From time to time, the Company is a defendant in various lawsuits incident to the ordinary course of business. It is not possible to determine, with any precision, the probable outcome of the amount of any liability not covered by commercial insurance policies. Additionally, on September 1, 2015, the major shareholder entered into an indemnity agreement with the Company to indemnity the Company of any liability arising from judgments related to repossessed vehicles.

 

NOTE 9 – SUBSEQUENT EVENTS

 

In March 2016, but effective April 11, 2016, the Board of Directors authorized the redemption of 4,798,329 shares of common stock for $480.

 

In March 2016 but effective on April 11, 2016, the Board of Directors approved the redemption of 585,000 shares of Convertible Preferred Stock Series A for $220,000 evidenced by a Note Payable to Friedman Financial Group, LLC.

 

On March 21, 2016 the Company received an offer to acquire 90% of the Company’s common stock by acquiring 53,650,000 shares of newly issued common stock for $270,000. The effective date shall be determined pending a vote by the Board of Directors. The proceeds will be used by the Company to retire the Company’s debt, including the Note Payable to Friedman Financial Group for the redemption of 585,000 shares of Convertible Preferred Stock Series A.

 

 F-7 
 

 

ITEM 2. MANAGEMENT’S DISCUSSION AND ANALYSIS OF FINANCIAL CONDITION AND RESULTS OF OPERATIONS.

 

Cautionary Note Regarding Forward-Looking Information and Factors That May Affect Future Results

 

This report contains forward-looking statements regarding our business, financial condition, results of operations and prospects. The Securities and Exchange Commission encourages companies to disclose forward-looking information so that investors can better understand a company’s future prospects and make informed investment decisions. This Quarterly Report on Form 10-Q and other written and oral statements that we make from time to time contain such forward-looking statements that set out anticipated results based on management’s plans and assumptions regarding future events or performance. We have tried, wherever possible, to identify such statements by using words such as “anticipate,” “estimate,” “expect,” “project,” “intend,” “plan,” “believe,” “will” and similar expressions in connection with any discussion of future operating or financial performance. In particular, these include statements relating to future actions, future performance or results of current and anticipated sales efforts, expenses, the outcome of contingencies, such as legal proceedings, and financial results. A list of factors that could cause our actual results of operations and financial condition to differ materially is set forth below, and these factors are discussed in greater detail under the “Risk Factors” section of our Annual Report on Form 10-K as filed with the SEC on October 13, 2015:

 

Our limited operating history and ability to achieve profitability.
   
Our ability to assure that related party transactions are fair to our company.
   
Our ability to manage growth in our business.
   
Our dependence on one floor plan financing agreement.
   
The impact of the volatility in the worldwide credit and equity markets.
   
The departure of our CEO, director and principal financial officer has increased our dependence on the services provided by Simon Friedman, Chairman of the Board of Directors and interim CEO, who can exercise disproportionate voting control over corporate decisions.
   
The super voting power of our interim CEO and director who holds shares of the Series A Convertible Preferred Stock.

Given information:
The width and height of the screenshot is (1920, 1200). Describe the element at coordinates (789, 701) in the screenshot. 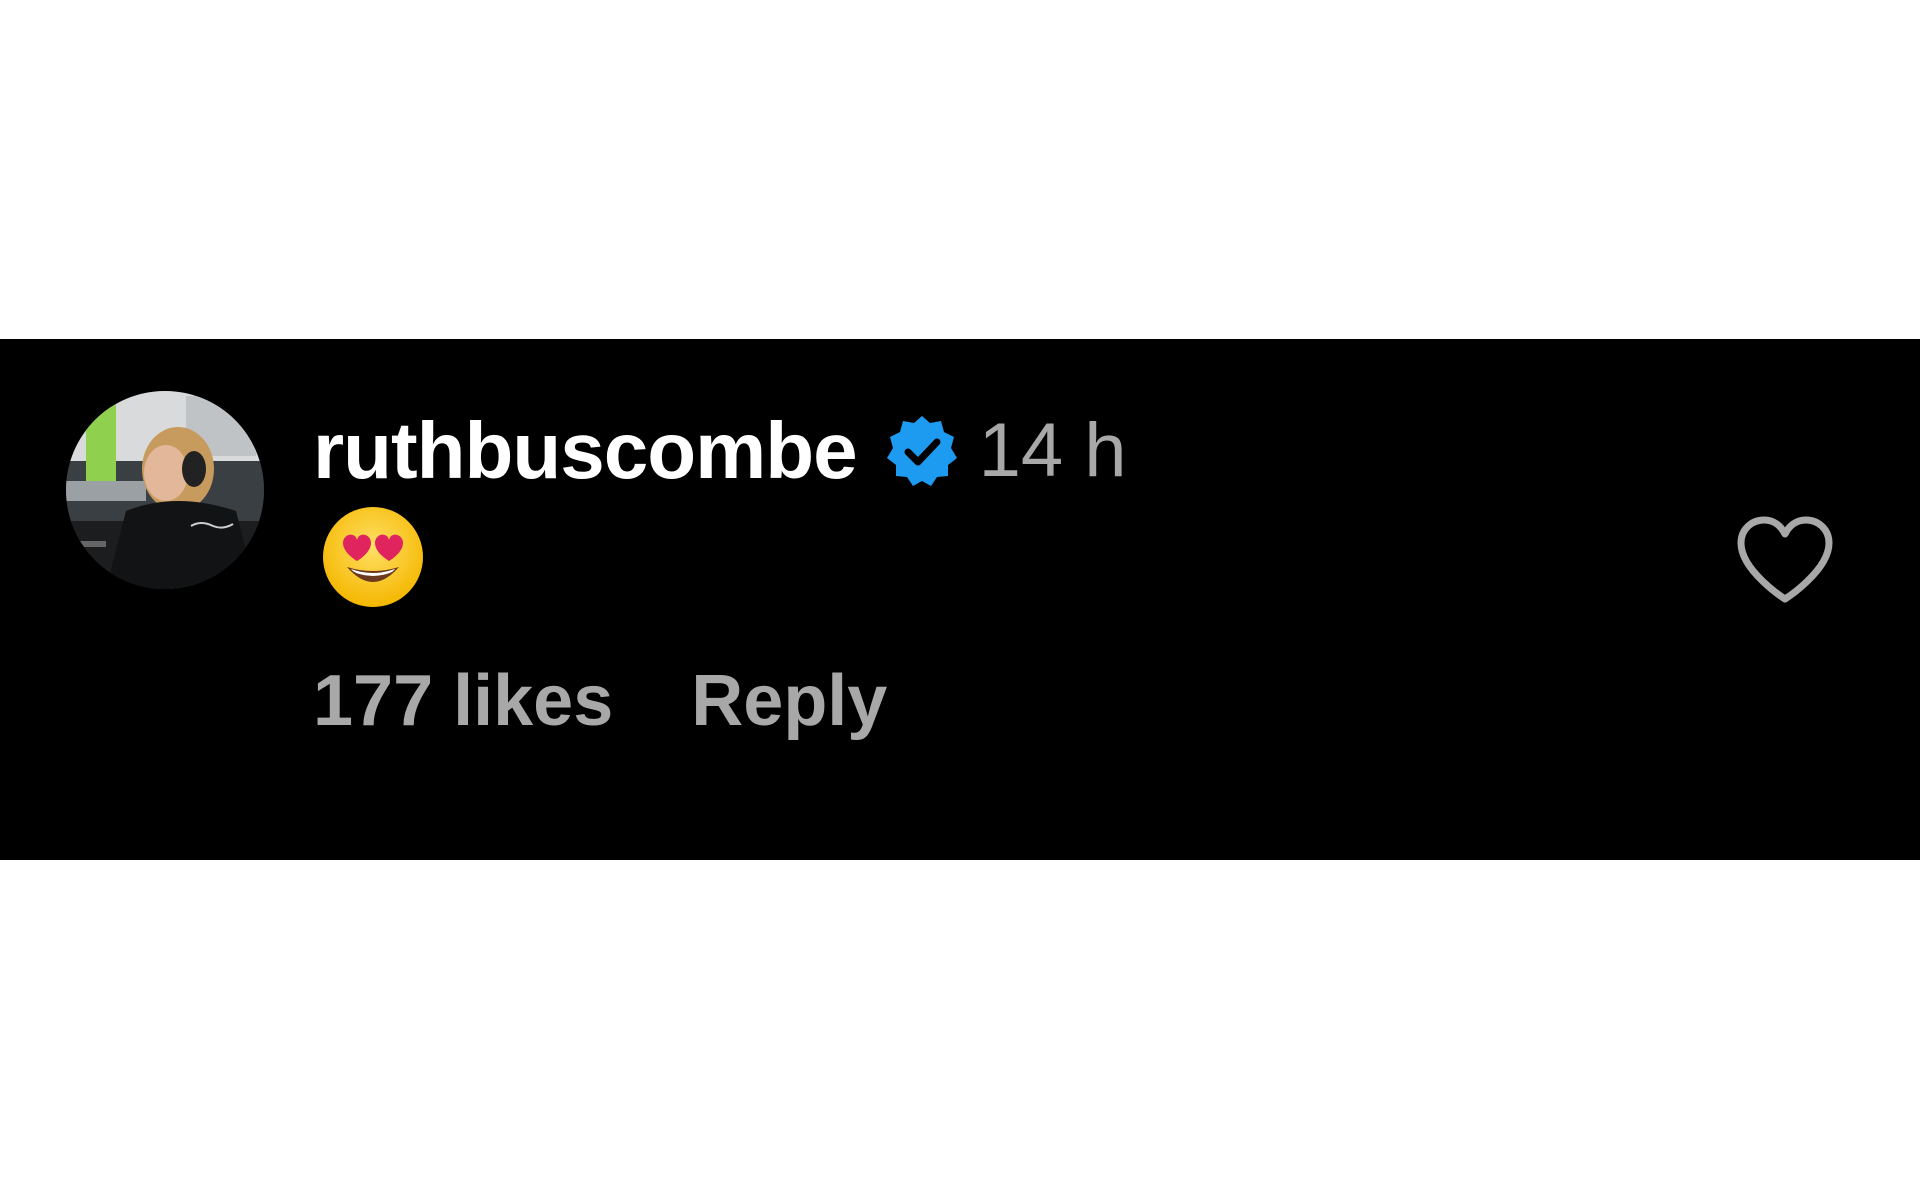

I see `reply-button: Reply` at that location.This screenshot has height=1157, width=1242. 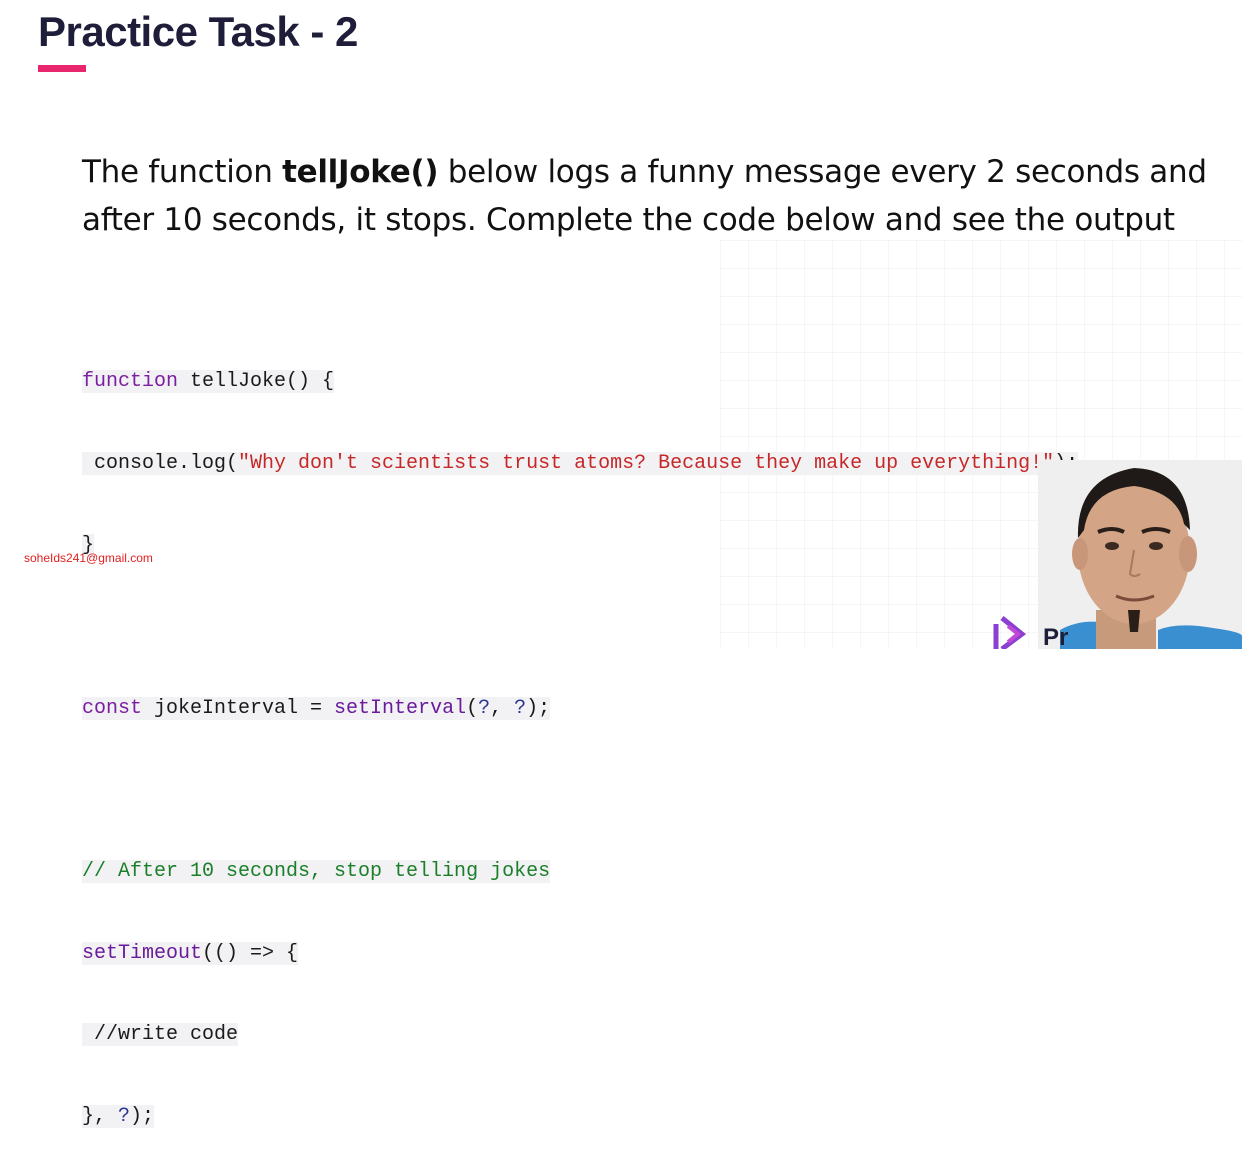 I want to click on code-line-4: const jokeInterval = setInterval(?, ?);, so click(x=580, y=708).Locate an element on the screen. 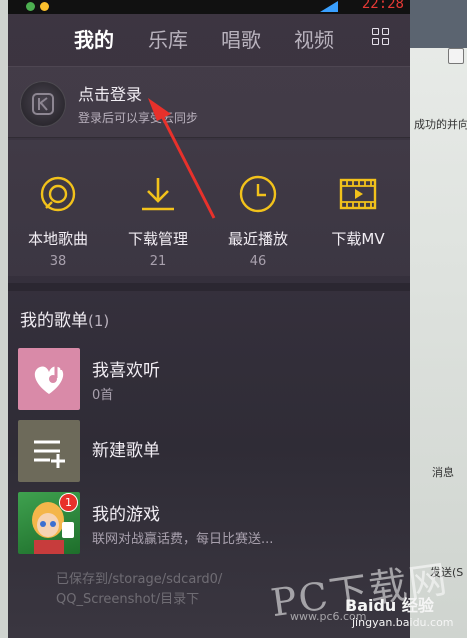 Image resolution: width=467 pixels, height=638 pixels. quick-count: 38 is located at coordinates (58, 262).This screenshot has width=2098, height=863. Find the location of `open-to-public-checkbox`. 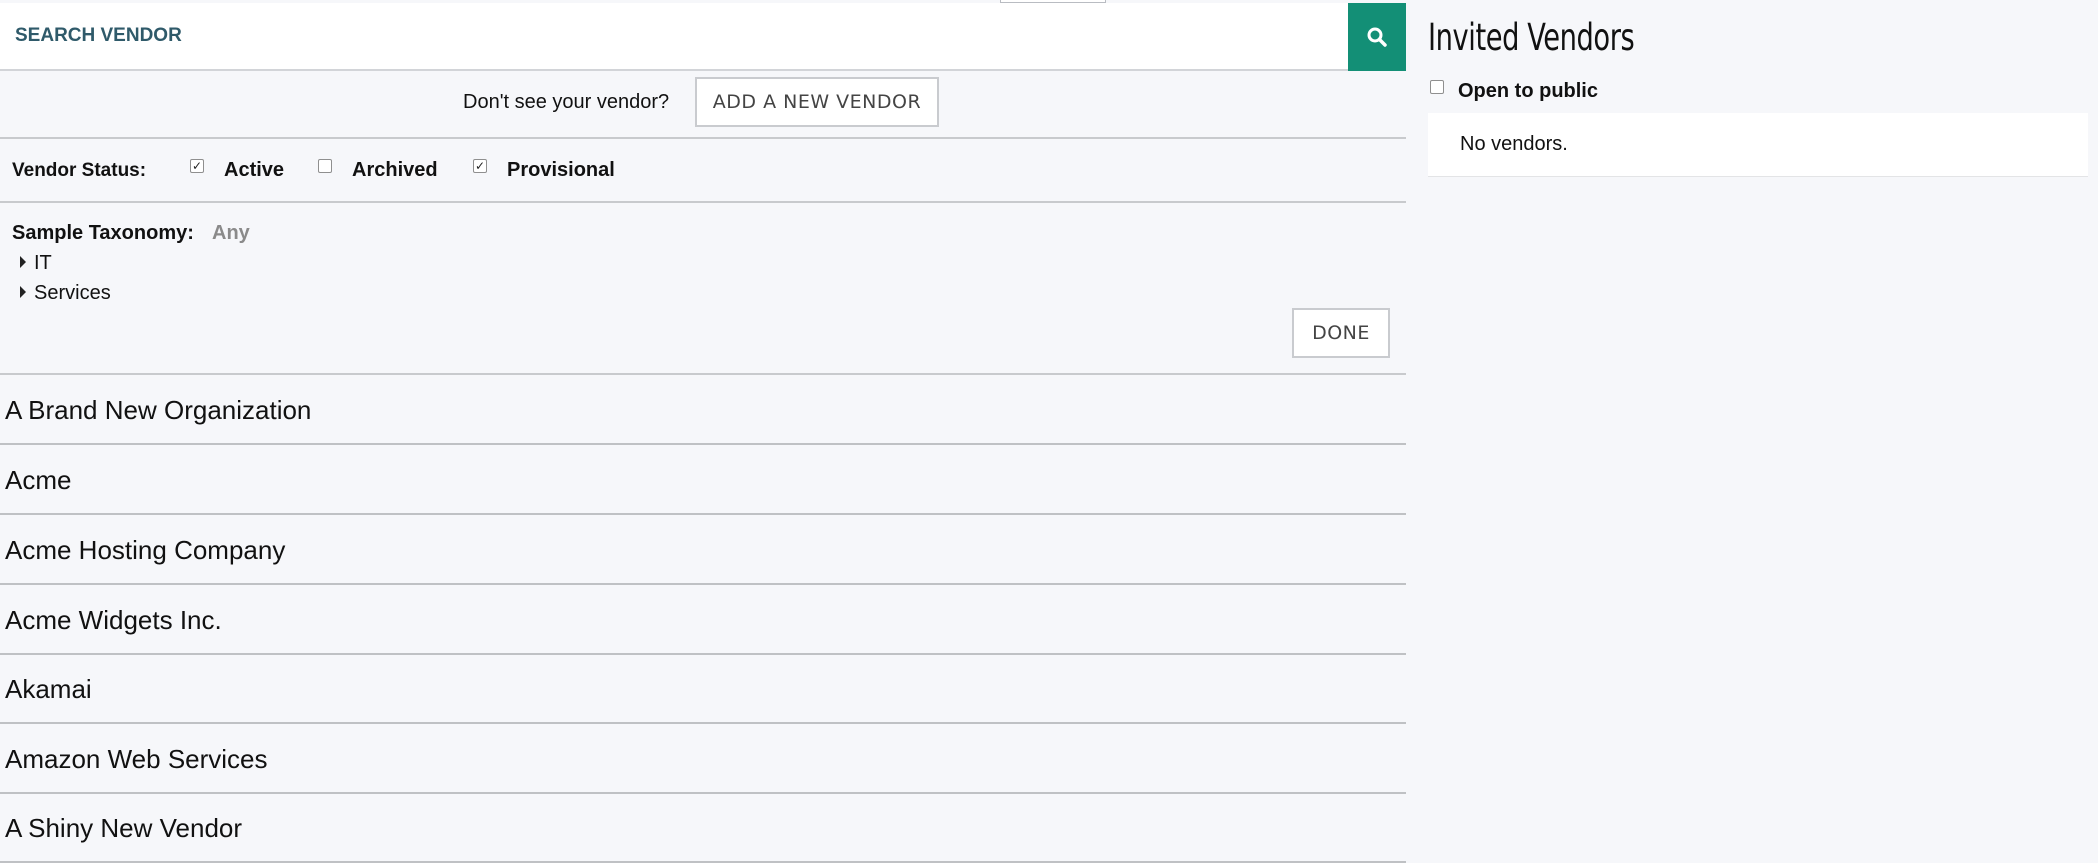

open-to-public-checkbox is located at coordinates (1437, 87).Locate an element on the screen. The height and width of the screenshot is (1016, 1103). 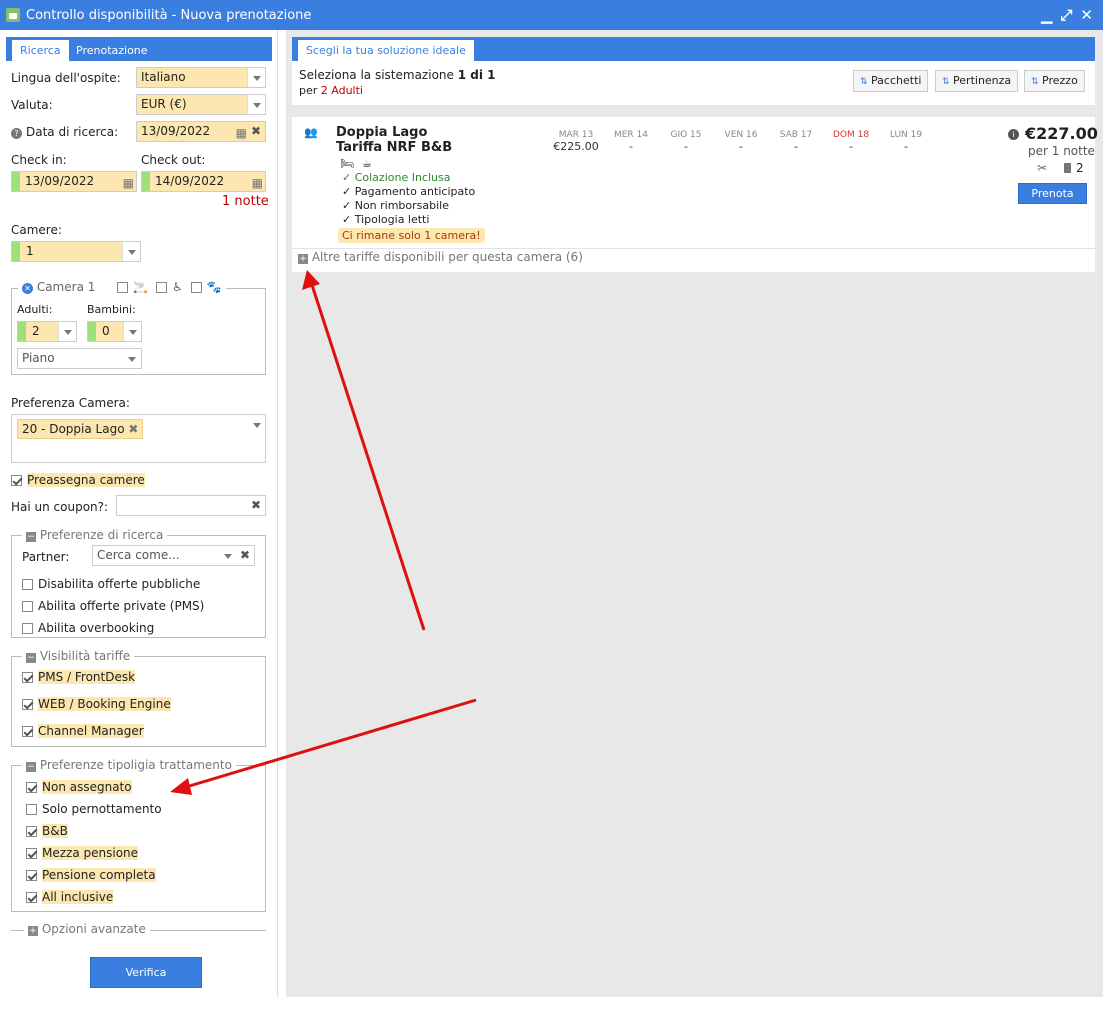
search-pref-option: Abilita offerte private (PMS) is located at coordinates (113, 606).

Tasks to complete:
1) In the quarterly report excerpt, how many shares of newly issued common stock would the March 21, 2016 offer acquire?
2) Reproduce a passage of the quarterly report excerpt word for word, starting at "From time to time, the" and ending after "Financial Group, LLC.".
3) Carry on the quarterly report excerpt from the point where it stops.

Results by task:
1) 53,650,000 shares.

2)
From time to time, the Company is a defendant in various lawsuits incident to the ordinary course of business. It is not possible to determine, with any precision, the probable outcome of the amount of any liability not covered by commercial insurance policies. Additionally, on September 1, 2015, the major shareholder entered into an indemnity agreement with the Company to indemnity the Company of any liability arising from judgments related to repossessed vehicles.

 

NOTE 9 – SUBSEQUENT EVENTS

 

In March 2016, but effective April 11, 2016, the Board of Directors authorized the redemption of 4,798,329 shares of common stock for $480.

 

In March 2016 but effective on April 11, 2016, the Board of Directors approved the redemption of 585,000 shares of Convertible Preferred Stock Series A for $220,000 evidenced by a Note Payable to Friedman Financial Group, LLC.

3)
Write-Offs for losses and defaults on our floor plan receivables.
   
The impact of changes in interest rates.
   
Increased costs as a result of becoming a reporting company.
   
Our ability to maintain an effective system of internal controls over financial reporting.
   
The affects on our stock price as a result of sales of our common stock by existing shareholders pursuant to Rule 144.

 

We caution that the factors described herein and other factors could cause our actual results of operations and financial condition to differ materially from those expressed in any forward-looking statements we make and that investors should not place undue reliance on any such forward-looking statements. Further, any forward-looking statement speaks only as of the date on which such statement is made, and we undertake no obligation to update any forward-looking statement to reflect events or circumstances after the date on which such statement is made or to reflect the occurrence of anticipated or unanticipated events or circumstances. New factors emerge from time to time, and it is not possible for us to predict all of such factors. Further, we cannot assess the impact of each such factor on our results of operations or the extent to which any factor, or combination of factors, may cause actual results to differ materially from those contained in any forward-looking statements.

 

OVERVIEW

 

We were an independent auto sales finance company that provided floor plan financing and auto financing for independent used car dealers. The loans made were based on the value of collateral (the car) as determined by us using the automobile industry’s nationally-recognized valuation sources. We maintain our licenses to operate in Pennsylvania, New Jersey and Florida. The Company has suspended financing new loans while Management and the Board of Directors explore alternative opportunities for our future growth including consideration of an offer to acquire a controlling interest in the company as discussed below.

 

 3 
 

 

Recent Developments

 

In March 2016, but effective April 11, 2016, the Board of Directors authorized the redemption of 4,798,329 shares of common stock for $480.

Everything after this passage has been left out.